Not since the opening of the first juvenile reform school in 1886 has our nation’s approach to confining delinquent youth experienced such fundamental and widespread change. From California to New York, states are reducing juvenile placements, shuttering facilities and shifting money and kids to county control. If done thoughtfully, it’s a trend that holds much promise.
This national realignment movement took a huge step forward on Sept. 1, when New York state’s “Close to Home” law went into effect. When fully operational, the law will ensure that all but a handful of delinquent youth from our nation’s largest city are cared for locally in New York City, rather than in large, distant and debilitating state institutions.
The passage of Close to Home was the culmination of more than a decade of work. Between 2002 and 2011, the city reduced institutional placements of delinquent youth by 62 percent, while experiencing a 31 percent decline in major felony arrests of juveniles.
Under Close to Home, New York City is creating a continuum of high-quality, community-based programs and facilities. City youth who were formerly placed in “non-secure” state facilities are being transferred to 35 small facilities run by non-profits located near their home; the same will happen next fall for youth in “limited secure” placement. By freeing up funds that were tied to antiquated reform schools, Close to Home will allow the city to fund more and better community-based programs, which will in turn improve public safety and further reduce unnecessary confinement.
The initiative, which was shepherded by Gov. Andrew Cuomo and New York City Mayor Michael Bloomberg and passed with bi-partisan support, has many advantages over the traditional state-centralized, institution-based model. Instead of being sent to large institutions far away from home, which often requires families to travel hundreds of miles, parents and guardians will now be able to take the subway to see their child, facilitating family therapy and helping the young person transition back into the community. Instead of being confined in state institutions with unaccredited schools, youth will remain in the New York City school system, assuring that they get credit for their work and improving their chances of staying in school.
New York state isn’t alone in maintaining public safety by localizing juvenile justice and reducing institutionalization.
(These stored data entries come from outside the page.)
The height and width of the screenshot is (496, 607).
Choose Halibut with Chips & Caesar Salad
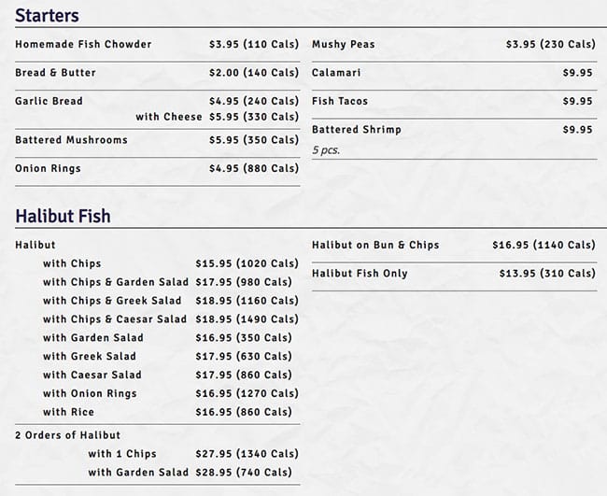tap(115, 319)
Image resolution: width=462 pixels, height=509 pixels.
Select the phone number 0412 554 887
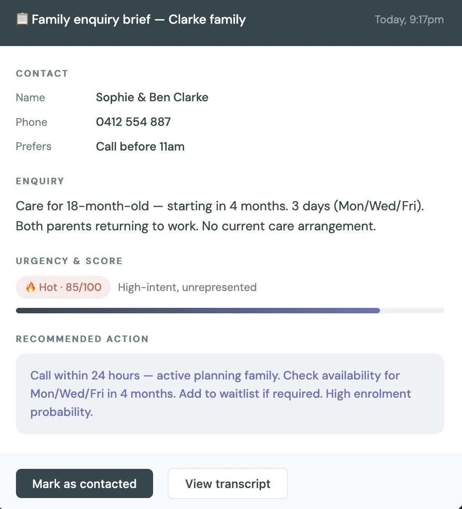133,122
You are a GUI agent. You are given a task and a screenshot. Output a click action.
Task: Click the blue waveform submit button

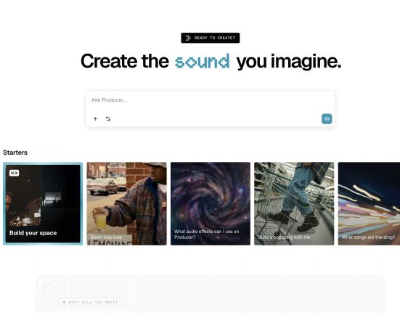tap(327, 119)
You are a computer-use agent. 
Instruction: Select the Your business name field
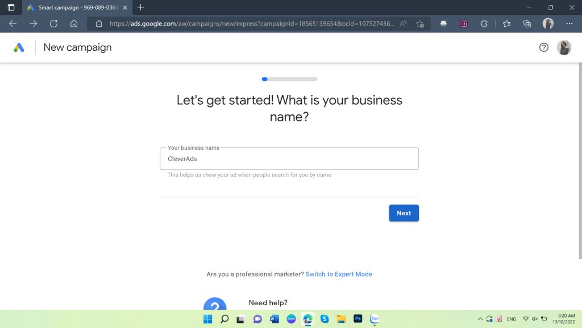coord(289,158)
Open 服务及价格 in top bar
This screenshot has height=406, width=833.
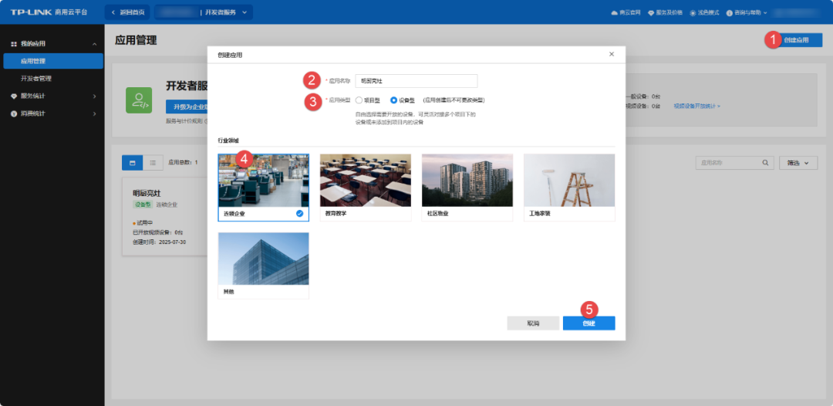[x=651, y=13]
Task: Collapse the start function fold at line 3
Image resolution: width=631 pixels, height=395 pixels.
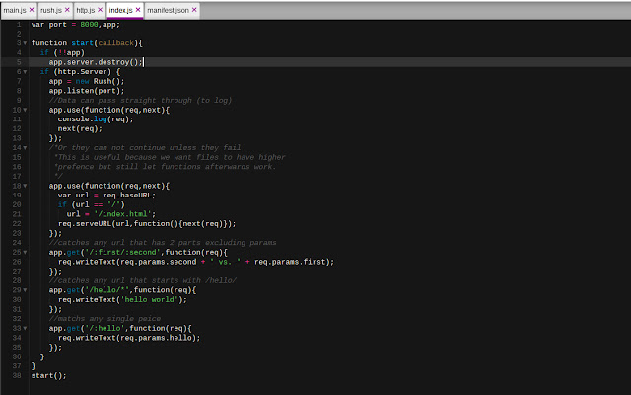Action: point(25,43)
California reduced the number of confined young people from more than 10,000 in 1996 to fewer than 1,000 today. In California, 99 percent of adjudicated youth are now housed or supervised by counties, with county costs defrayed by $93.4 million in state funds last year alone.
A look at crime data from the California Department of Justice shows that these changes have not come at the expense of public safety. While the incarcerated state youth population in California declined by 84 percent from 1996 to 2008, the juvenile arrest rate declined by 32 percent. Meanwhile, as the adult prison population was increasing by 21 percent during that same time, the adult arrest rate declined by a more modest 15 percent.
In Michigan, Wayne County, which includes Detroit, had 731 youth confined in state facilities in 1998; last year it had four. When state and county officials agreed to realign care and funds from the state to the county, county officials contracted with five Care Management Organizations (CMOs), which are similar to HMOs. The CMOs receive a block grant for the youth in their catchment area, which incentivizes them to place youth in local, successful and cost-effective programs. Wayne County’s remarkable decrease in state commitments has been accompanied by a compliance rate that exceeds 90 percent while the young people are under care, and a felony reconviction rate of 18 percent for youth released from secure care two years after they return to the community.
In 1991, Ohio was home to four of the 20 most overcrowded juvenile facilities in the nation. In 1994 the state launched RECLAIM Ohio, which carefully incentivizes county innovation. Under the program, if counties safely reduce state juvenile placements in a given year, they earn more money the following year.
When RECLAIM was piloted in 1994, pilot counties quickly reduced state commitments (mostly for low-level felonies) by 42 percent, while commitments from the non-pilot counties actually increased. By 2011, the number of RECLAIM-funded programs initiated statewide topped 600, while the number of youth sent to state facilities dropped by 79 percent.
Since its inception, the training school model, which Mayor Bloomberg called a “relic of a bygone era,” has had disappointing results and been plagued by a never-ending cycle of scandalous abuses followed by cosmetic reforms. But, between 2001 and 2010, there was a 33 percent decline nationally in the number of youth in confinement, with declines in 43 states. Through the increasing use of more effective risk assessment tools, evidence-informed programs, and creative fiscal incentives, local jurisdictions are creating a fundamentally more balanced approach to juvenile delinquency that may bring the juvenile justice system into modern times and end our reliance on the 19th century training school model.